Above all, the BALFilter Reader is believed to be of great use to fulfill rapid and bias-free diagnosis after careful training with the constantly optimizing model on the ever-expanding and ever-updating dataset. The carefully optimized and upgraded BALFilter Reader will promote the transplantation of the BALFilter technique for wide applications in clinical practices and thus improve the application value of emerging micro/nanotechnology based liquid biopsy.

Conclusions

This work developed an artificial intelligence (AI)-assisted automatic, rapid, and bias-free recognition of rare tumor cells from large-field images of cells on the PERFECT filter (BALFilter Reader) to promote the wide application of the BALFilter-based liquid biopsy of lung cancer. Various tricks, including image enhancement methods such as image flip, mosaic, HSV augmentation and mixup, were implemented to improve cell recognition performance of the YOLOv5 network. Meanwhile, by modifying the original code, the YOLOv5 performances with different IoU methods, including DIoU/GioU/CioU, were also tested. In addition, some tricks to further improve the accuracy of cell recognition, including TTA and various NMS methods (weighted NMS and soft NMS), were investigated. By implementing the above tricks and adjusting the related parameters in the YOLOv5 network training process, as shown in Table 1, mAP@0.5 up to 96.2% was successfully achieved in recognition of rare tumor cells on the large-area PERFECT filter. The whole cell recognition process can be finished within 2 min. In the cross-validation with 24 clinical cases, the overall diagnosis performance with sensitivity@66.7% ± 16.7%, specificity@100.0% ± 0.0% and accuracy@75.0% ± 12.5% achieved by the BALFilter Reader is superior to that from the time-consuming (10–30 min) manual inspection with sensitivity@61.1%, specificity@16.7% and accuracy@50.0%, with histopathological results as the gold standard. The AUC value of the BALFilter Reader is 0.84 ± 0.08. Moreover, the customized Web makes the BALFilter Reader user-friendly and will promote wide usage. The Web interface can make the user easily upload the source image to the server where the BALFilter Reader runs and views the returned detection result. The achieved results showed that the developed BALFilter Reader, although just at the beta version, is a rapid, bias-free and easily accessible AI-enabled tool to promote the transplantation of the BALFilter technique. This work can easily expand to other cytopathological diagnoses and improve the application value of micro/nanotechnology based liquid biopsy in the era of intelligent pathology.

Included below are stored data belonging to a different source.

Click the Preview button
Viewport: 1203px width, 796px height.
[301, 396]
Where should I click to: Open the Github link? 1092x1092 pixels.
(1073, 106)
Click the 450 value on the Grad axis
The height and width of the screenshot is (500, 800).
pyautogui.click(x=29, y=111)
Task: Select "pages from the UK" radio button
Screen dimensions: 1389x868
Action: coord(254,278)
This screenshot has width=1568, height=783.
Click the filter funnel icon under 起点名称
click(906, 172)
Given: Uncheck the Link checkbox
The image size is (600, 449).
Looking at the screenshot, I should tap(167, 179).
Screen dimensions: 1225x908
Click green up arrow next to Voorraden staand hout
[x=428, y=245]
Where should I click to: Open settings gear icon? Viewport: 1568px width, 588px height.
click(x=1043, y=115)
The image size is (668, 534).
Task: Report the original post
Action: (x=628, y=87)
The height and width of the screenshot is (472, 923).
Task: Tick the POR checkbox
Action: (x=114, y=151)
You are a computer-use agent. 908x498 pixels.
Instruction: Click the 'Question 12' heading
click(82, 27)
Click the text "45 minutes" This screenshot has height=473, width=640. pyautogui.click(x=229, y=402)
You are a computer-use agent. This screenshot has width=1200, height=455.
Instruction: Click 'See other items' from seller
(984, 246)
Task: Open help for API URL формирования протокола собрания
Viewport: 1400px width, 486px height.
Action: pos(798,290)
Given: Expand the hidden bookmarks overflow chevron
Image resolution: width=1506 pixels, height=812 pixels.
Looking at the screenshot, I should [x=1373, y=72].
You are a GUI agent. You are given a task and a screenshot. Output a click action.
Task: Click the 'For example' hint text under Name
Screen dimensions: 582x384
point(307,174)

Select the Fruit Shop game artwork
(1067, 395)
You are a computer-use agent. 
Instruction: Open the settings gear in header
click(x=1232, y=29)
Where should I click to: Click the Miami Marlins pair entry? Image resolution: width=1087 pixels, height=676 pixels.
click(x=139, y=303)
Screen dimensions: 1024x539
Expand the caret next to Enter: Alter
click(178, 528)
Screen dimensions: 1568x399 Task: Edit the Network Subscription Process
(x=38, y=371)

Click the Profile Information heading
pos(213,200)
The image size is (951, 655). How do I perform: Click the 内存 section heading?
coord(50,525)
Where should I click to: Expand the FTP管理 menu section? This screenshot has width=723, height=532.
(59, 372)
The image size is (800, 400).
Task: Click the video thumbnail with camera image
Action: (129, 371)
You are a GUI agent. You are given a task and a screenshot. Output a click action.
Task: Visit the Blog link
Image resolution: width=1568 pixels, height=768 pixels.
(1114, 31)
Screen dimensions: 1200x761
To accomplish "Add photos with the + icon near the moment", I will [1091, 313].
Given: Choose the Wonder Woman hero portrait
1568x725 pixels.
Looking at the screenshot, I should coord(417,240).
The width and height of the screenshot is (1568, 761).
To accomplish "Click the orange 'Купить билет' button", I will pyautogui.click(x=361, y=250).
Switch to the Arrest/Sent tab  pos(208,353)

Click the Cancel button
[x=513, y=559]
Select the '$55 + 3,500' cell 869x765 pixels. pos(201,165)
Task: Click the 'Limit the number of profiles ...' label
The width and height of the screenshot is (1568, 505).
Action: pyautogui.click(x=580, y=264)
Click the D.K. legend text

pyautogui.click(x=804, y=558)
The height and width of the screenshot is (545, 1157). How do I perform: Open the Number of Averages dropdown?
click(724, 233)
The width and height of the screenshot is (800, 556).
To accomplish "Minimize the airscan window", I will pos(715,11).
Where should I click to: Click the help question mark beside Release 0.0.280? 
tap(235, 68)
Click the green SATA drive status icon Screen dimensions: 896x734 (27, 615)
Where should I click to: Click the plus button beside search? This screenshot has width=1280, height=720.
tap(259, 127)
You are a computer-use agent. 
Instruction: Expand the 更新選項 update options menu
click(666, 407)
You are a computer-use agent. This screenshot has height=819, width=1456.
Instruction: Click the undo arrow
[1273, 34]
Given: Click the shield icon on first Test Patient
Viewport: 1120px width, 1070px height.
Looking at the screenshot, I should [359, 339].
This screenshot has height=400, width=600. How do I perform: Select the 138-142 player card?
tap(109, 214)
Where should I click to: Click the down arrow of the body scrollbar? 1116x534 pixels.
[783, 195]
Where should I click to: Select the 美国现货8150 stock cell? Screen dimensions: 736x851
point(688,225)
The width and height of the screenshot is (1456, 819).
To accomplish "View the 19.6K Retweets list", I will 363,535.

Expansion of the dataset is very important to further improve the performance of the BALFilter Reader. The customized Web will provide an easy way for pathologists to identify tumor cells/background cells, annotate image blocks and expand the dataset. The ratio of negatives vs. positives in the dataset needs careful design and optimization to improve the generation ability of the model. The optimization of key indicators and the setting of thresholds to better distinguish positive and negative cases and draw more accurate diagnostic conclusions also need careful investigations with more clinical cases. Moreover, the quality of the source image is also nonnegligible. Therefore, standardized sample preparation of clinical samples should be carefully designed to guarantee high-quality large-field images, especially in multicenter studies, to verify the universal applicability of the BALFilter technique in different levels of hospitals and clinical laboratory centers.